We saw a terrible column of black smoke rising from the valley. What could possibly burn on the barren rock above the tree line? It moved closer. Soon enough we saw that it belching from an ancient machine, a mighty hissing steam engine pushing a passenger car, the Mount Washington Cog Railway
I didn’t know anything about the cog railway prior to our visit. I will take a ride if I ever return, now wiser and lazier after the passage of more years than I’d like to admit.
The Washington Mountain Cog Railway is an institution. It was the very first mountain cog railway ever constructed, and of course it continues to be the oldest by definition. Tourists have taken the railway safely to the summit of Mount Washington since 1869, pushed along nearly unimaginable gradients up to 37%.
Generically it’s a "rack and pinion" railway, a technology particularly suited to steep mountainous terrain. The rack is a toothed track strung along a rail bed and the pinion is a cog wheel that aligns with the rack. It’s easier to picture than describe. They’ve been deployed worldwide in places where ordinary trains would spin their wheels on their tracks.
A rack and pinion design has worked efficiently for over a century at Snowdon, the highest peak in the British Isles other than Scotland. The Snowdon Mountain Railway rises to a 1,085 m (3,560 ft) summit from Llanberis, a village in Gwynedd, North Wales. It is the only example of a cog railway in the United Kingdom.
Reputedly the SMR served as an inspiration for the fictional Culdee Fell Railway, which in turn spun off into the whole Thomas the Tank Engine phenomenon. That probably doesn’t matter much to you unless your household went through a Thomas the Tank Engine phase, as mine did when the kids were younger.
Not every cog railroad dates back to the Nineteenth or earliest days of the Twentieth Century. The technology continues to fill a small but important niche in the modern world.
Perisher is a large ski resort in the Snowy Mountains of New South Wales, Australia. The only road into the area was frequently blocked by the same weather that makes the resort so attractive, an overabundance of snow. The proprietors dug a tunnel through a mountain to provide an alternate path, and within the tunnel they constructed an underground rack railway. Perisher Skitube Alpine Rail has delivered skiers to the resort since 1987.

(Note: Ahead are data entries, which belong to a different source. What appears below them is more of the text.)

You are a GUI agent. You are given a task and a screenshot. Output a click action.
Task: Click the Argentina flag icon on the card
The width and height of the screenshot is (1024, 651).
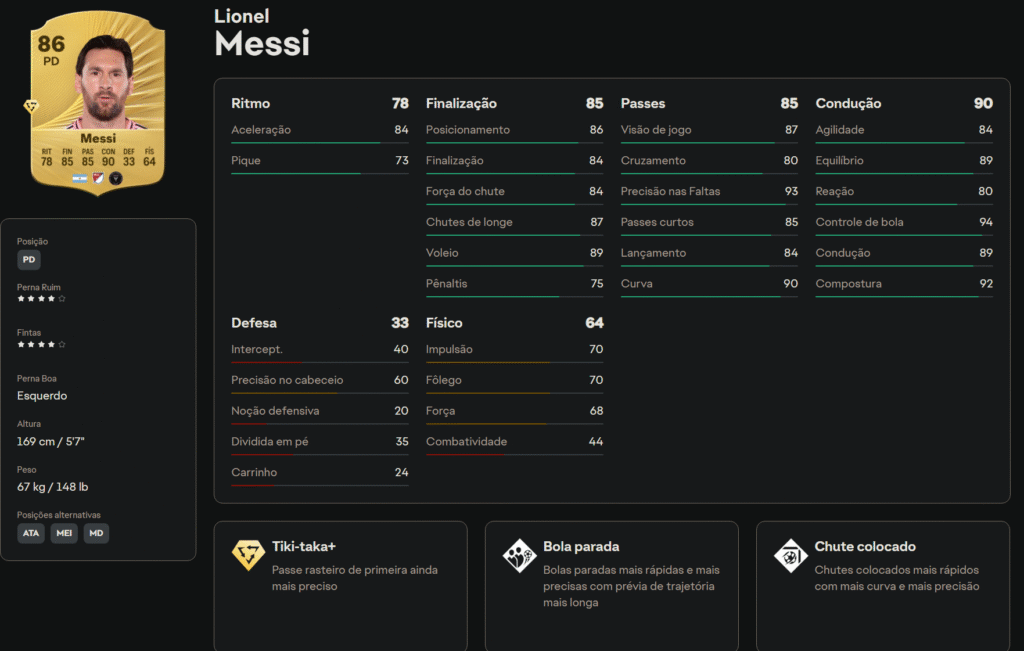80,178
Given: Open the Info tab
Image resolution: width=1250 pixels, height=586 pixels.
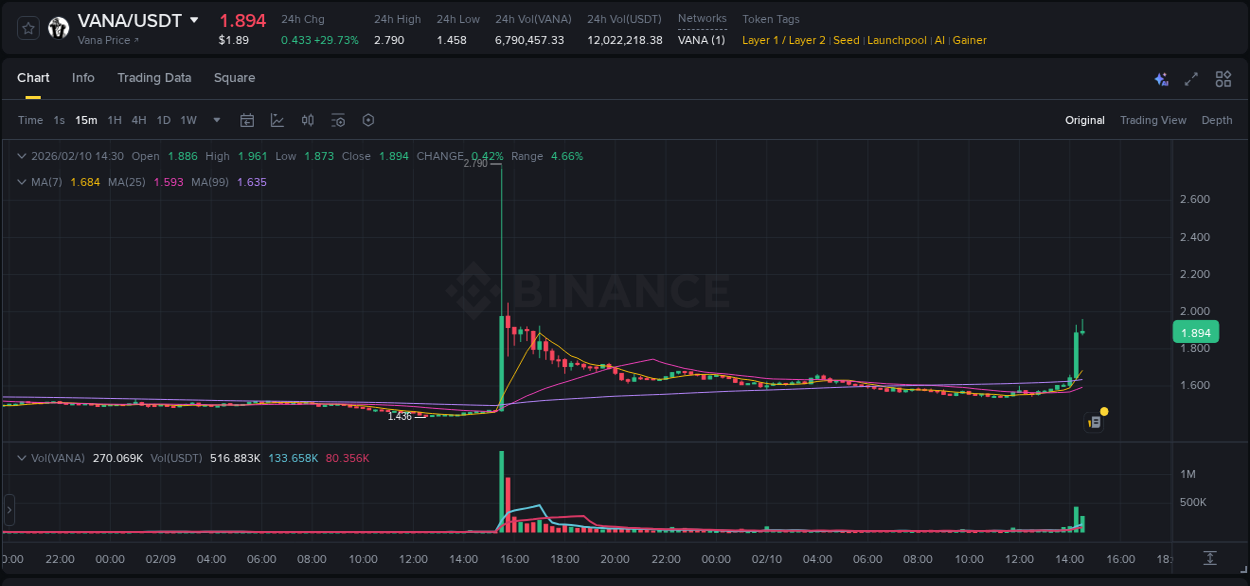Looking at the screenshot, I should (83, 78).
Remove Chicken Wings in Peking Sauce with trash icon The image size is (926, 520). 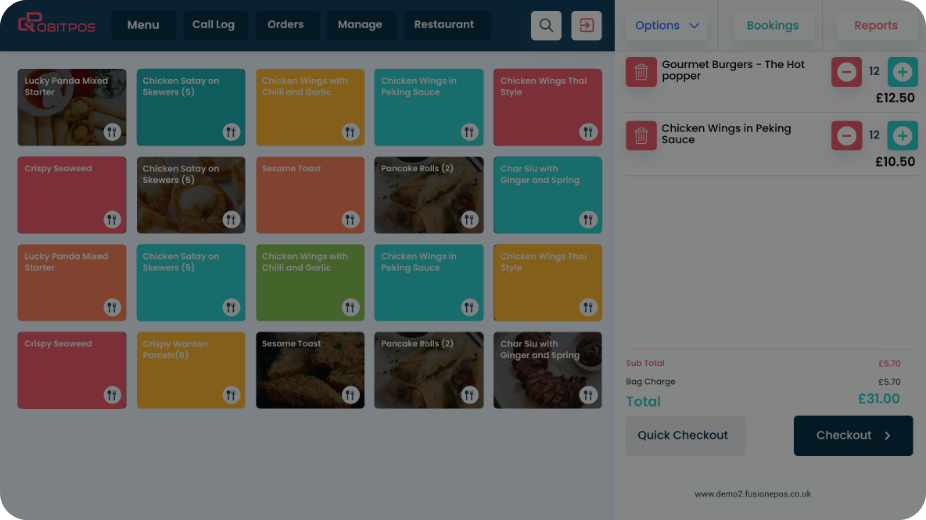click(641, 135)
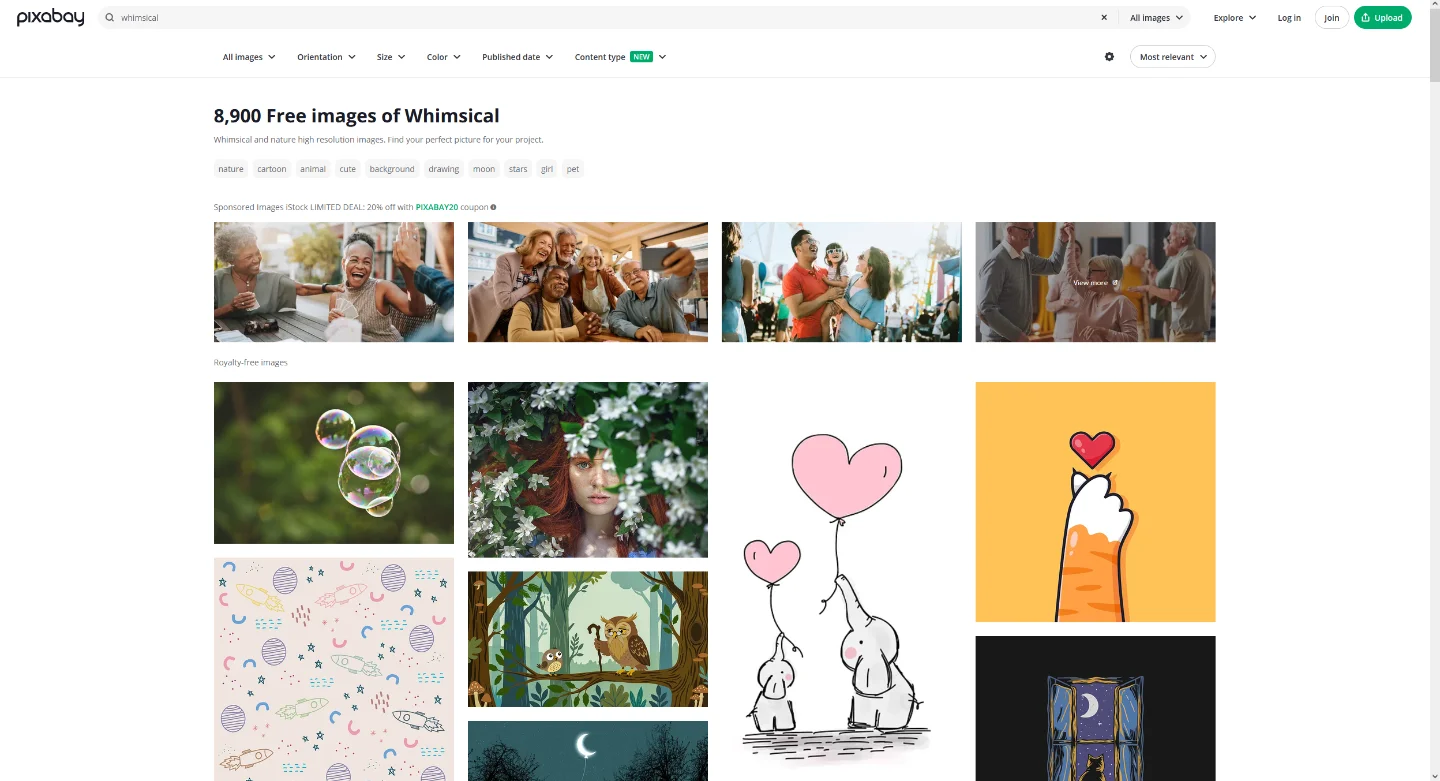Click inside the whimsical search input field
The image size is (1440, 781).
pyautogui.click(x=600, y=18)
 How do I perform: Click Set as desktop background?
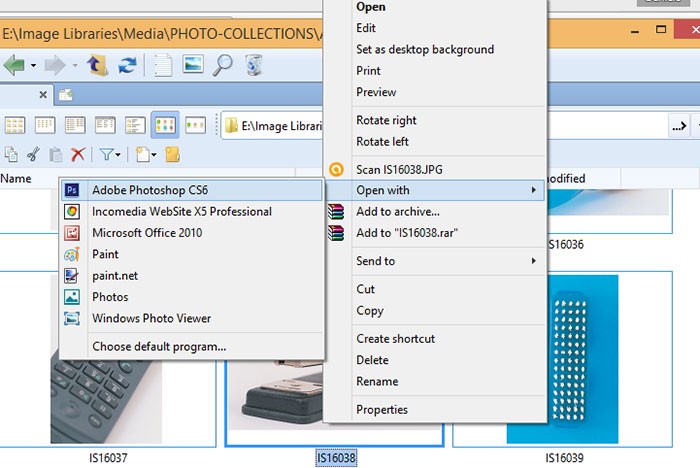[425, 49]
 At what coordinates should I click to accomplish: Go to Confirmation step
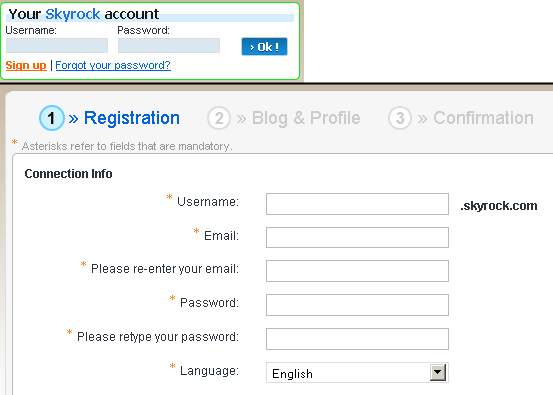coord(483,118)
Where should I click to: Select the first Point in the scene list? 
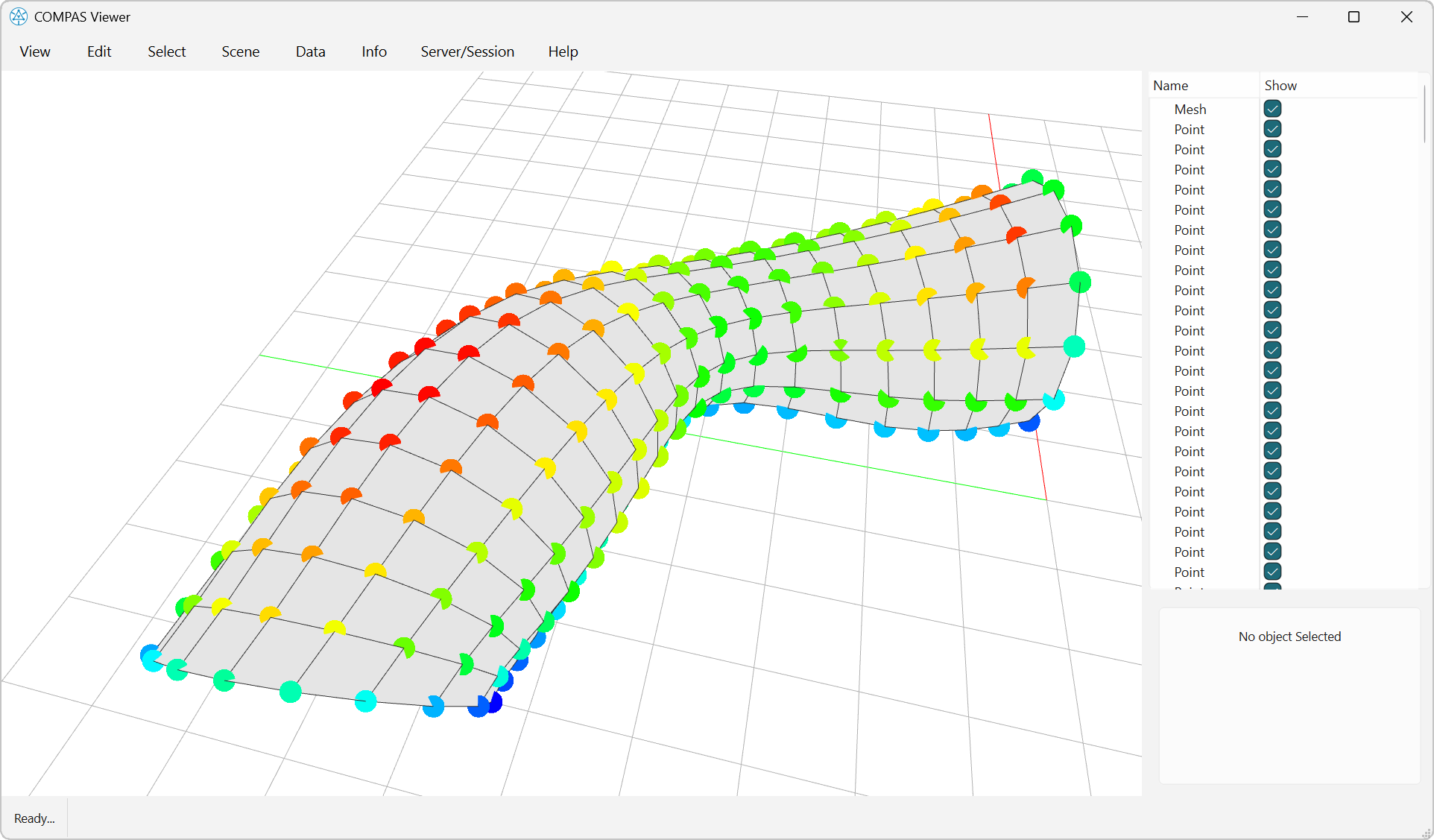(1189, 129)
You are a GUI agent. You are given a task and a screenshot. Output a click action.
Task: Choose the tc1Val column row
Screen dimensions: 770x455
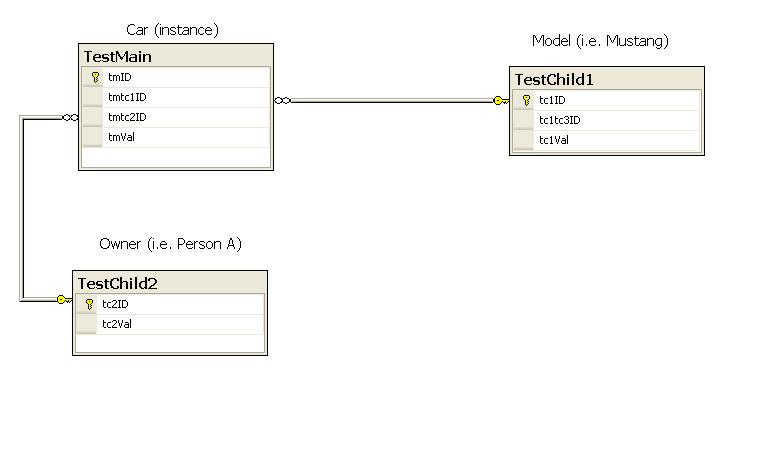[x=553, y=140]
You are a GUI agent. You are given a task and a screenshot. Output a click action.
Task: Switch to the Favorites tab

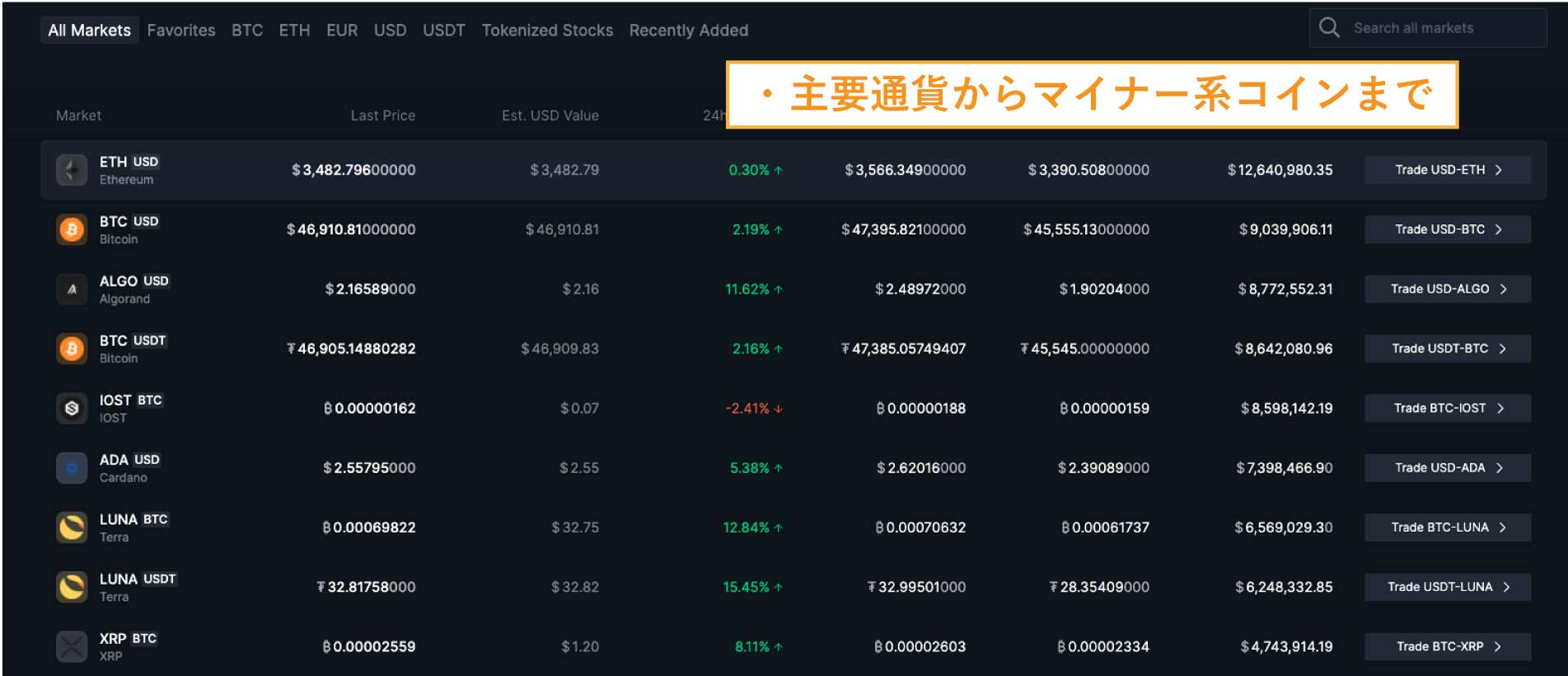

A segment of the Nilgiri Mountain Railway in Tamil Nadu, India, is a cog railway climbing up through thick, uninhabitable jungle slopes. The rack-and-pinion portion of the railway running from Kallar to Coonoor includes "208 curves and 13 tunnels, and 27 viaducts" as noted by UNESCO when it added Nilgiri to the Mountain Railways of India World Heritage Site. It has operated here since 1908.
More accessible, yet also confronting the challenges of extreme topography, the Trem do Corcovado of Rio de Janeiro, Brazil, climbs to the top of Morro do Corcovado. This is the famous mountaintop crowned by the statue of Cristo Redentor — Christ the Redeemer — that is easily one of the most recognizable and iconic images of the nation.
There are other examples, but Cog railways are still a rather unusual phenomenon. Even so, a rack-and-pinion design is still the best technology for a very special set of circumstances. That hasn’t changed in more than a hundred and fifty years.